En France, près de 4,8 millions de logements sont qualifiés de passoires énergétiques, représentant environ 17 % des habitations. Ces logements, très énergivores et responsables d'importantes émissions de gaz à effet de serre, sont identifiés par leur diagnostic de performance énergétique (DPE) et reçoivent les étiquettes énergie-climat F et G, sur une échelle allant de A (hautement performant) à G (très peu performant).
Depuis le 1er janvier 2023, la loi interdit la mise en location de ces biens, sauf exceptions. En effet, un propriétaire ne peut signer un nouveau bail ou renouveler un contrat si le logement ne respecte pas des critères précis de consommation énergétique. À l'avenir, cette interdiction s'étendra pour concerner progressivement tous les logements classés G, F, puis E. De plus, les bailleurs ne peuvent pas augmenter le loyer des logements considérés comme passoires énergétiques.

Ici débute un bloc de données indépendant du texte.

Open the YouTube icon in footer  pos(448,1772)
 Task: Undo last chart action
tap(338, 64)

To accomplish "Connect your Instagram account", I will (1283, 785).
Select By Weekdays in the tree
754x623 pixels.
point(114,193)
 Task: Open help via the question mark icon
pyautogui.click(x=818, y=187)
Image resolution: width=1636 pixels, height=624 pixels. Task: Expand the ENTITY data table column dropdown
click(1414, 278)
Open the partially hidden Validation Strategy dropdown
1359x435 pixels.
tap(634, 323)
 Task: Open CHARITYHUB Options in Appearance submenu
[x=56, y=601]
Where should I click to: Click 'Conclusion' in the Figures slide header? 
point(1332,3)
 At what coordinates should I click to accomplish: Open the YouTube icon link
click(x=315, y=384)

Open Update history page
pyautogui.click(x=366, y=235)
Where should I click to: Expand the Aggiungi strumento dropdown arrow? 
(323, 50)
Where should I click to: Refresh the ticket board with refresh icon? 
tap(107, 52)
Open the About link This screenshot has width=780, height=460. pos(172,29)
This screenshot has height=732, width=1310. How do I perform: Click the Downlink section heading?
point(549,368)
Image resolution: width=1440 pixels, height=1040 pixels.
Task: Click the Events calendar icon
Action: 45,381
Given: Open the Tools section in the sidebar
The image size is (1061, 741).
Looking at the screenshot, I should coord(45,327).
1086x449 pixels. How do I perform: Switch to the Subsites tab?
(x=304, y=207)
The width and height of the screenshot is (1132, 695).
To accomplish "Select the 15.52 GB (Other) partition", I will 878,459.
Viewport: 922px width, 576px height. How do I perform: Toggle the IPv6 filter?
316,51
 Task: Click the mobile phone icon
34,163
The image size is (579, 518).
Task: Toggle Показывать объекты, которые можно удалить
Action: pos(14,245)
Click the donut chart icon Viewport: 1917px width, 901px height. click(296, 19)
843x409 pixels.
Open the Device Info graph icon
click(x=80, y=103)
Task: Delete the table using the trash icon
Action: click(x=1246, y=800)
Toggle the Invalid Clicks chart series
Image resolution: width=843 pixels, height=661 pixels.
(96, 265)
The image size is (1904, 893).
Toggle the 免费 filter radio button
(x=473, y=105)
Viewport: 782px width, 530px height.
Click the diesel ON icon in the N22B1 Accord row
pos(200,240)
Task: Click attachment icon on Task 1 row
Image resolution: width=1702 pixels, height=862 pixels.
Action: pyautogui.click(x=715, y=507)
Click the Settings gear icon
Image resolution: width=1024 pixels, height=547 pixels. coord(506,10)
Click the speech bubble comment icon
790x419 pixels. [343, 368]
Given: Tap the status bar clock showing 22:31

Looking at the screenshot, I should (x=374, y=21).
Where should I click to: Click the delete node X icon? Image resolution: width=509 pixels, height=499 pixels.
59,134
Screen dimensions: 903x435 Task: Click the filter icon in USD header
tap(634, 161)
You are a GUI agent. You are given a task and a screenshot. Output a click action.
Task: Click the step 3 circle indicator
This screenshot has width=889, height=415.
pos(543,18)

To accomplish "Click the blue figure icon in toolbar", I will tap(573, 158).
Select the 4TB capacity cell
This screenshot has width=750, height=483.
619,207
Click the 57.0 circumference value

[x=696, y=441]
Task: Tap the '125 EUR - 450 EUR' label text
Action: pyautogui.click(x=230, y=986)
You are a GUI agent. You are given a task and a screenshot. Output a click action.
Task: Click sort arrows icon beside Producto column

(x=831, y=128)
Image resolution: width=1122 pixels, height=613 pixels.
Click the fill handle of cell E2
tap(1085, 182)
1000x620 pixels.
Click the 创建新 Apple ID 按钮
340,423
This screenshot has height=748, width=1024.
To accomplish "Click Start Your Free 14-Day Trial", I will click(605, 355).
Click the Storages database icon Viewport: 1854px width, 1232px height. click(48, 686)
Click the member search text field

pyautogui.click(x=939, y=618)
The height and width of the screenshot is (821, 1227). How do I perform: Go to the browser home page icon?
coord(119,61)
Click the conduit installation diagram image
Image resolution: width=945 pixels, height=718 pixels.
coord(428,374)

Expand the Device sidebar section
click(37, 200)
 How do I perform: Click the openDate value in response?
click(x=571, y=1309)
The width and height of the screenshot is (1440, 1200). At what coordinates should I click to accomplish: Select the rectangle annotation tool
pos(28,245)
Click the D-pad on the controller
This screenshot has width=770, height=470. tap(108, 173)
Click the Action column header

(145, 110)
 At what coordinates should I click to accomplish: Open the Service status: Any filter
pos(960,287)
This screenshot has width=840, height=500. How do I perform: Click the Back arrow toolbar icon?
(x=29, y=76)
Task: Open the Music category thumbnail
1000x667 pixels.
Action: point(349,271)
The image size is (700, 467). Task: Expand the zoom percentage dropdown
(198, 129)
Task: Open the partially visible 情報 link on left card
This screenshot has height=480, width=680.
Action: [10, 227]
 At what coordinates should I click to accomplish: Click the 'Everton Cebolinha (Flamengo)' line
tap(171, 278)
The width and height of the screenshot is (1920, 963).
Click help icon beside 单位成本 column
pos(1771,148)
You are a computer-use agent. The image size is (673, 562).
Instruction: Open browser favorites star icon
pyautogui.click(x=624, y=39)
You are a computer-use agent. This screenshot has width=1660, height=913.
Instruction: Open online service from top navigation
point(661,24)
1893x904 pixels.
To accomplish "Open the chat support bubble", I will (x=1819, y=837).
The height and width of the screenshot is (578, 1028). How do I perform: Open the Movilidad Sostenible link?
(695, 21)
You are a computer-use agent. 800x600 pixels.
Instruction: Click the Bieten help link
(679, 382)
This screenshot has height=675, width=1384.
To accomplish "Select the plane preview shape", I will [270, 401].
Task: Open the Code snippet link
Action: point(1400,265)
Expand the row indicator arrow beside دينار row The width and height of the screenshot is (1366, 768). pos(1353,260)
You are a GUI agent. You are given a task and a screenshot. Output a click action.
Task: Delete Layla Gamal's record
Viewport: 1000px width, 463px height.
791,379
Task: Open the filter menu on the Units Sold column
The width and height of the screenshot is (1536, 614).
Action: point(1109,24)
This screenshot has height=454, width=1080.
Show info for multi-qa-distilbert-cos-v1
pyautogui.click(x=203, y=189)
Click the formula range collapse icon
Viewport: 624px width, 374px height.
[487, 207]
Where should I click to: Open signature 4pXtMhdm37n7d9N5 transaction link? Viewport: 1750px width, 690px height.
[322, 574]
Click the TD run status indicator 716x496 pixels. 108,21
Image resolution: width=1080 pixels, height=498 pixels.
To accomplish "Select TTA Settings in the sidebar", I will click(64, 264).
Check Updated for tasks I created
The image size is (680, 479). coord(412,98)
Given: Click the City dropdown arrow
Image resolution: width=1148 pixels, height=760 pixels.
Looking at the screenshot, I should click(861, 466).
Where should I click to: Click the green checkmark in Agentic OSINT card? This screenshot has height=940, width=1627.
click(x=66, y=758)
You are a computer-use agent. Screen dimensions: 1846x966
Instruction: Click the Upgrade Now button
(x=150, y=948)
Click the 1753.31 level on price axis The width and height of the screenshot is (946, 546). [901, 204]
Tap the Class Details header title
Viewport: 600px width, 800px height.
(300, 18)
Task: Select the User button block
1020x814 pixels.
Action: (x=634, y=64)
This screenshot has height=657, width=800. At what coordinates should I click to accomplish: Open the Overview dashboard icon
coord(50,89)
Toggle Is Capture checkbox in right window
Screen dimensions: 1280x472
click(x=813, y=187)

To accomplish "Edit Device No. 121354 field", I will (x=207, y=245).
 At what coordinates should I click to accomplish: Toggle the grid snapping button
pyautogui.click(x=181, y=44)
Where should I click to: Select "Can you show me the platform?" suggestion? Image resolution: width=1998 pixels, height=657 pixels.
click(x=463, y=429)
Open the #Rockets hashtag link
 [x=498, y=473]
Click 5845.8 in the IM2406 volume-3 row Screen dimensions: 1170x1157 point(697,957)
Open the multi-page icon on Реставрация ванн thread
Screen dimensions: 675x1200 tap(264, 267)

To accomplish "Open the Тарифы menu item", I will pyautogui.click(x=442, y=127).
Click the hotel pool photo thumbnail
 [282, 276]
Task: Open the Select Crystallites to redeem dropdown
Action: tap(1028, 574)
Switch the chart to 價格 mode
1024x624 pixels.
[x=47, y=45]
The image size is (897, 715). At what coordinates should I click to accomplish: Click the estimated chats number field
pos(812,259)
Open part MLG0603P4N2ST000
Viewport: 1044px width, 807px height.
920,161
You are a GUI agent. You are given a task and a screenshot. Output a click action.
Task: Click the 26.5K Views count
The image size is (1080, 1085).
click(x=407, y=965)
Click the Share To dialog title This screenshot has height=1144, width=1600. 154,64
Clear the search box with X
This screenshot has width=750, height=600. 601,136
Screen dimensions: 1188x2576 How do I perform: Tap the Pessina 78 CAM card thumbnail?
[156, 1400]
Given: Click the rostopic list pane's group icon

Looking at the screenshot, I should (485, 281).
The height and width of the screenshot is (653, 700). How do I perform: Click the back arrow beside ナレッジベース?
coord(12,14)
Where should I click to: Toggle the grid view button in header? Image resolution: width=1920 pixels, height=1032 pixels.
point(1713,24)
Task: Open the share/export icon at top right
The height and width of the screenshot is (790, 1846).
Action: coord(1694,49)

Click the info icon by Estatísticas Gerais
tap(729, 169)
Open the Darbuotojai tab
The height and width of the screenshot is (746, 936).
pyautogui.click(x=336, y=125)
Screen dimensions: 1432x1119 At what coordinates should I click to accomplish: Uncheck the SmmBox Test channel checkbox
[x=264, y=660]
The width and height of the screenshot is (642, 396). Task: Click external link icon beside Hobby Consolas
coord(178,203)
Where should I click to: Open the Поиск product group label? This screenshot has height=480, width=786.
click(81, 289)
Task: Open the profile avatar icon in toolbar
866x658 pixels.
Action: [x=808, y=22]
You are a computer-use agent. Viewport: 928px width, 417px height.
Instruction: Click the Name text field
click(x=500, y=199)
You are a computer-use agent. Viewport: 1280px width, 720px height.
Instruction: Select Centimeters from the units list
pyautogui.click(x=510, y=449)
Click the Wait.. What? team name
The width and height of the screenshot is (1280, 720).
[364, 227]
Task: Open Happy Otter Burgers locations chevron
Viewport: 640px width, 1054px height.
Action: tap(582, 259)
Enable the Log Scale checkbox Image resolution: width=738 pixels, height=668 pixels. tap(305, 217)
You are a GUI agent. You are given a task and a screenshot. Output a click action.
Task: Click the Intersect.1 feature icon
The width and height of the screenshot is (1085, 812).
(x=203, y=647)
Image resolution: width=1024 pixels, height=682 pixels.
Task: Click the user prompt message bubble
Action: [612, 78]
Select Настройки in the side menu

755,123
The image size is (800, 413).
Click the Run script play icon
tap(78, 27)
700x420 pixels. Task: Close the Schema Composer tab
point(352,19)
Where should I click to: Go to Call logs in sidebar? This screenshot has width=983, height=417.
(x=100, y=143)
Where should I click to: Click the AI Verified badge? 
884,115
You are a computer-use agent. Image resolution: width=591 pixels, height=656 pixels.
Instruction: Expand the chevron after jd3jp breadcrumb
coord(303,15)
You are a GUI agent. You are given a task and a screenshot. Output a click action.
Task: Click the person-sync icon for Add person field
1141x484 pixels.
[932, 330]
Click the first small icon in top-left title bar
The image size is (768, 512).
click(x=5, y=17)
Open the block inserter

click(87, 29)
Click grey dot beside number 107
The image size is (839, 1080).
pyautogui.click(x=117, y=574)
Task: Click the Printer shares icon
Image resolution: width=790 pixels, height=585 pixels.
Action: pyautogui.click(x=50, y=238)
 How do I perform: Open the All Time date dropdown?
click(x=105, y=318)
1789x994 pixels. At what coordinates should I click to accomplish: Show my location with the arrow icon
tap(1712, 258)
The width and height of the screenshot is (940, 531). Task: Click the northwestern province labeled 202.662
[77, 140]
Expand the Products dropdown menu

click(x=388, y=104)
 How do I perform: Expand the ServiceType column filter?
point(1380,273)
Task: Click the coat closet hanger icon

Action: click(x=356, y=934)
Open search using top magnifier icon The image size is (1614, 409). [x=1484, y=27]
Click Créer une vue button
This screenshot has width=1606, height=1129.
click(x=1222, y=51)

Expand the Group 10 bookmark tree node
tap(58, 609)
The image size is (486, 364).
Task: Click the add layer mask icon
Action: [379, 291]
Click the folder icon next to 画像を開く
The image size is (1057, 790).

Critères de passoire énergétique
Un logement est qualifié de passoire énergétique s'il ne respecte pas les normes de performance énergétique, un critère essentiel pour déterminer ce qu'est un logement décent. Ceci englobe divers aspects, notamment l'absence de nuisibles, la sécurité, et la santé du locataire.
Le DPE, document obligatoire depuis 2007 et mis à jour en 2021, évalue la consommation d'énergie ainsi que les émissions de gaz à effet de serre d'un logement. Réalisé par un professionnel certifié, ce diagnostic s'appuie sur des facteurs tels que les factures d'énergie, les caractéristiques physiques du logement comme l'isolation et le système de chauffage.
Quelles implications pour la location ?
Pour un logement puisse être loué, il doit afficher une consommation d'énergie inférieure à 450 kWh/m²/an. Dès 2025, cela sera restreint à un minimum d'étiquette F, puis en 2028 à étiquette E, et enfin en 2034, un minimum d'étiquette D sera exigé.
Des exceptions existent pour les logements en copropriété. Un locataire peut exiger des rénovations si le logement est classé passoire énergétique. Si le propriétaire ne répond pas à cette demande dans un délai de deux mois, le locataire a la possibilité de saisir une commission de conciliation ou un tribunal, bien que les juges ne puissent pas contraindre l'intervention du propriétaire si la passoire appartient à un immeuble collectif.
Enfin, il convient de noter que depuis août 2022, les propriétaires de logements classés F et G ne peuvent pas augmenter les loyers, rendant la gestion de ces biens encore plus délicate.